Первое мая сорок пятого. Берлин. Город-призрак, город-рана. Я веду нашу полуторку сквозь каменное крошево улиц, и каждый поворот руля отдаётся болью в голове – проклятая контузия под Кюстрином до сих пор не даёт забыть о себе. В ушах звенит, словно где-то рядом бьют в колокол, а перед глазами иногда плывут мутные пятна, заставляя моргать чаще, чтобы вернуть чёткость зрению. Справа Ванька Петров, мой земляк дремлет, привалившись к дверце. Лицо осунувшееся, с тенями под глазами, но по-детски безмятежное во сне. Щетина на впалых щеках, потрескавшиеся губы, выцветшая от солнца и дождей пилотка, сбившаяся набок. А ведь ему всего двадцать.
Грузовик подпрыгивает на очередной воронке, колёса скрежещут по обломкам кирпича, и Ванька вздрагивает, хватается за винтовку с отполированным от частого использования прикладом. Пальцы его, в ссадинах и мозолях, белеют от напряжения. Глаза распахиваются, мутные спросонья, но тут же наполняются настороженностью – привычка, выработанная годами постоянной опасности.

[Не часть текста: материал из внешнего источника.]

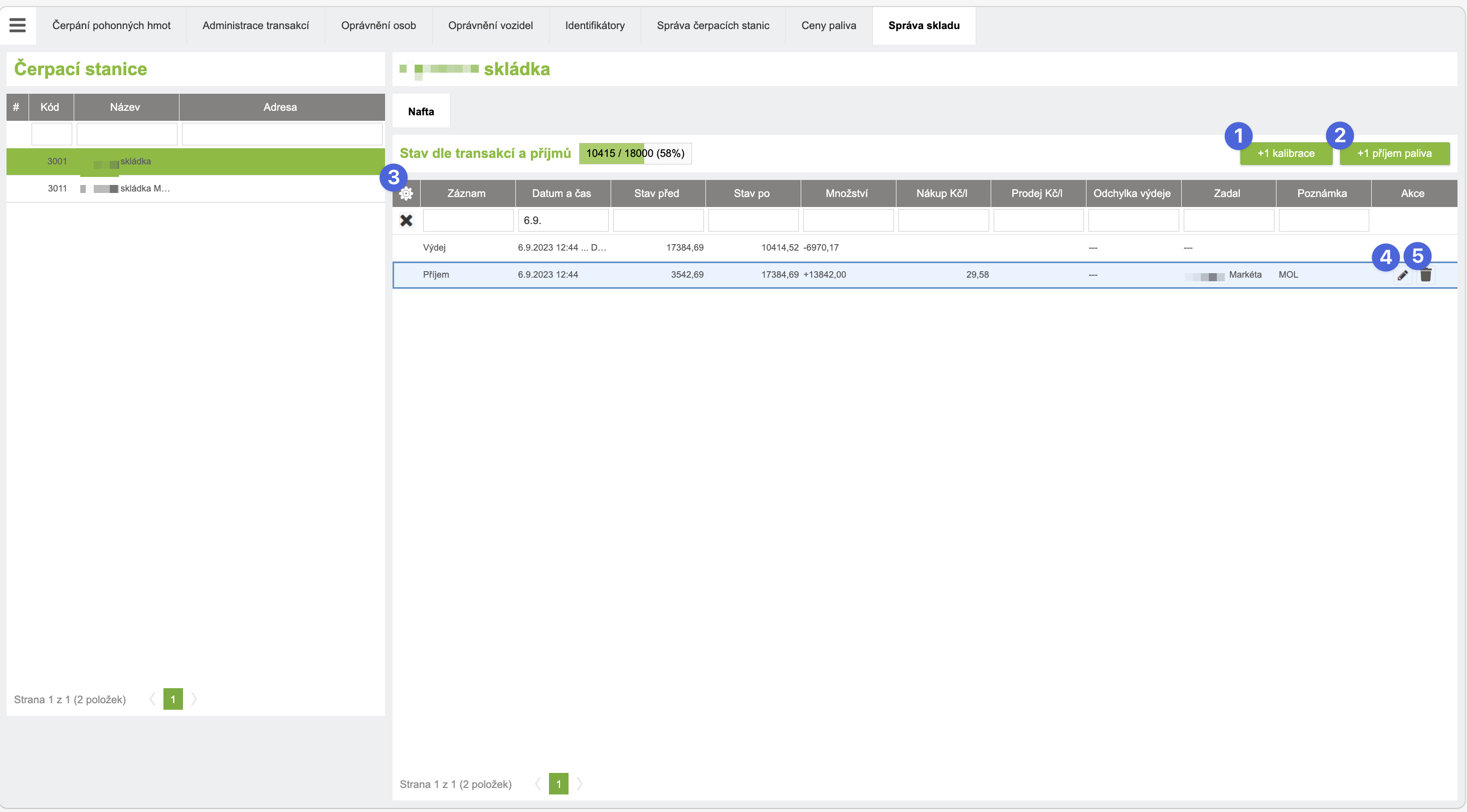Sort by Množství column header
1467x812 pixels.
847,193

– Спи, – говорю ему, стараясь, чтобы голос звучал спокойно. – До позиций ещё километра два.
Он трёт глаза кулаком, как делал и я в детстве, когда мать будила в школу. Этот жест, такой домашний, такой мирный, кажется здесь чужеродным, как полевой цветок на бетонной плите.
– Борь, а правда, что скоро конец? Что Гитлер того… капут? – в его голосе надежда смешивается с недоверием.
Он достаёт помятую пачку из-под трофейных сигарет, вытряхивает последнюю щепотку махорки на обрывок газеты. Бумага липнет к пальцам – руки чёрные от машинного масла и пороховой гари, въевшейся так глубоко, что кажется, она уже в крови. Сворачивает самокрутку привычными движениями, прикуривая от уголька в самодельной зажигалке из гильзы немецкого патрона. Огонёк на мгновение освещает его руки.
– Кто ж его знает, – отвечаю я. – Может, завтра, может, послезавтра. Но скоро, это точно. Наши уже у Рейхстага.
Он протягивает мне самокрутку, и я жадно затягиваюсь. Дым наполняет лёгкие, горький, терпкий. Как эти четыре года. Как вся моя жизнь с сорок третьего, когда я впервые увидел смерть так близко, что она дышала мне в затылок. Выдыхаю сизую струю, и она растворяется в воздухе, пропитанном запахом гари, пыли и страха.
Впереди – баррикада из перевёрнутых трамваев, похожих на огромных мёртвых насекомых. Обгоревшие остовы автомобилей, мешки с песком, колючая проволока, перекрученная, как спутанные волосы. Притормаживаю, вглядываясь в эту мешанину металла и камня, пытаясь найти проезд.